Figure 35. Perceptrons multicouches sans (gauche) et avec (droite) termes linéaires.

Perceptron multicouche récurrent conçu sur Mialet

Artigue (2012) propose un perceptron multicouche récurrent, s’affranchissant ainsi des contraintes liées à l’utilisation du débit observé à l’instant de prévision pour une utilisation en situation mal ou non jaugée. Après avoir dimensionné et calé un réseau de neurones sur le bassin versant du Gardon de Mialet, il l’applique à 14 autres bassins versants cévenols (appelés bassins cibles), en appliquant un coefficient correctif aux sorties, basé sur les débits de pointe et les surfaces des bassins cibles. Les performances affichées sont prometteuses mais très variables d’un horizon de prévision à l’autre et d’un bassin versant à l’autre. Néanmoins, ces travaux montrent que, sur le bassin versant du Gardon de Mialet, les réseaux de neurones récurrents sont capables de fournir de bonnes prévisions jusqu’à un horizon de 2 h sans prévision de pluie (i.e. Nash supérieur à 0,8), pour 3 des 4 évènements utilisés en test (i.e. évènements 19, 23, 26 et 27 de la base de données présentée en Annexe 1). Ce modèle récurrent présente l’avantage de pouvoir fonctionner en situation opérationnelle avec des

prévisions de pluie et de proposer ainsi une prévision du débit dont l’horizon ne serait limité que par l’horizon des prévisions de pluie.

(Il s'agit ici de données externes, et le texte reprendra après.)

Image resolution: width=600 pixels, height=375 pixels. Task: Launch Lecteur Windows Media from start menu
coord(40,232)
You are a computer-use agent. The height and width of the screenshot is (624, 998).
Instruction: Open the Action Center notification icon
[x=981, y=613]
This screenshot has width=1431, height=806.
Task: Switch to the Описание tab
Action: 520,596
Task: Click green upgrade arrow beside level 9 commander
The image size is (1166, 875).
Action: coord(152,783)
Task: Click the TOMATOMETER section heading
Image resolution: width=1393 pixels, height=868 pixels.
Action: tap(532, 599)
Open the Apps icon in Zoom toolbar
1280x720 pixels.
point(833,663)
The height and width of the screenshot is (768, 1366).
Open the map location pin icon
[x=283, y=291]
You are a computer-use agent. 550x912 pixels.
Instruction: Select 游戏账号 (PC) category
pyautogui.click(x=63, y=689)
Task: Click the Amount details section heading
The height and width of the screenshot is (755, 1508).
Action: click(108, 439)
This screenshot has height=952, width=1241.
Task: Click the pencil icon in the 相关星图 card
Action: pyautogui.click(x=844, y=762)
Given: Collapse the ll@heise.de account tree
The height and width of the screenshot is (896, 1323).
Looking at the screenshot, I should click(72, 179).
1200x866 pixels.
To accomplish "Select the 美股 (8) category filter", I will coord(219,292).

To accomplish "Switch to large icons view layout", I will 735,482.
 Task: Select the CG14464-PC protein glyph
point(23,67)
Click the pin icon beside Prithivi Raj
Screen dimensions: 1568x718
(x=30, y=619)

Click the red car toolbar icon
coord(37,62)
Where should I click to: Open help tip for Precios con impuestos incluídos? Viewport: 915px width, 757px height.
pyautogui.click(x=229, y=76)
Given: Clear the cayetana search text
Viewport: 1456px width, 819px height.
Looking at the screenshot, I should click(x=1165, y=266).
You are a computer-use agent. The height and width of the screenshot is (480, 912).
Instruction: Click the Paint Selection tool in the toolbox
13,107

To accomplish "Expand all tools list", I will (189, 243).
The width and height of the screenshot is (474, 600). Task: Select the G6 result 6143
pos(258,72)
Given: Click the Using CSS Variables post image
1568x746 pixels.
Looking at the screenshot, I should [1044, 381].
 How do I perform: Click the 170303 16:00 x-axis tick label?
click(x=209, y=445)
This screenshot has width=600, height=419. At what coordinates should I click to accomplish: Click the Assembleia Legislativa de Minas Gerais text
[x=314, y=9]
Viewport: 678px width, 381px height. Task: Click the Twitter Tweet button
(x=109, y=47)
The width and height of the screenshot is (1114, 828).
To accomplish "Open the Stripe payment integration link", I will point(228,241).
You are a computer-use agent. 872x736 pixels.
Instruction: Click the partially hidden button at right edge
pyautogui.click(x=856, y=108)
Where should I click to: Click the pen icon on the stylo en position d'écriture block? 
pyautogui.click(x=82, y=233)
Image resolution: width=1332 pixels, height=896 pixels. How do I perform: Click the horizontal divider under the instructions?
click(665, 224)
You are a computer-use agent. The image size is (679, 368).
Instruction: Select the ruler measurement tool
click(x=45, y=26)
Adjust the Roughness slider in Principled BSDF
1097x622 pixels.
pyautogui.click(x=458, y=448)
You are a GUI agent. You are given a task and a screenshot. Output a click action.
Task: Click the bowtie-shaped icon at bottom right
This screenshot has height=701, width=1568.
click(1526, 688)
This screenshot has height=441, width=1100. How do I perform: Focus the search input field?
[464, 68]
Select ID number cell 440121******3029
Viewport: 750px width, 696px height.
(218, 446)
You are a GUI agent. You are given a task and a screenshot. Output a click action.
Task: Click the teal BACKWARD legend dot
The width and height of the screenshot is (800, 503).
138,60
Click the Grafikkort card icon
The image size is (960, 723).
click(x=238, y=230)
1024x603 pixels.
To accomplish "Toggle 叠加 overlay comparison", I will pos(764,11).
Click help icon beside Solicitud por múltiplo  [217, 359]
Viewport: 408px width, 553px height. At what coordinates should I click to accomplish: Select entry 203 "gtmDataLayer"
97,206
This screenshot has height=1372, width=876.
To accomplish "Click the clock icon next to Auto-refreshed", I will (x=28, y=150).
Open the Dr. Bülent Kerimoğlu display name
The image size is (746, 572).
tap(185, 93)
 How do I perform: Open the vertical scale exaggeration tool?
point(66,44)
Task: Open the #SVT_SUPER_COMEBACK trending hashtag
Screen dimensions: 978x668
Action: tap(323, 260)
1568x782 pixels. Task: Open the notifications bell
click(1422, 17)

Partant des travaux de Bornancin-Plantier (2013) et Artigue (2012), nous souhaitons concevoir un tel modèle sur le bassin versant du Gardon d’Anduze, pour lequel les enjeux humains et économiques liés aux crues rapides sont plus importants. Nous avons mis en œuvre ce modèle en intégrant différentes variables susceptibles de représenter l’humidité du bassin. Ces travaux ont fait l’objet d’un article présenté à la Section 4.3.2 (Darras et al., 2014a).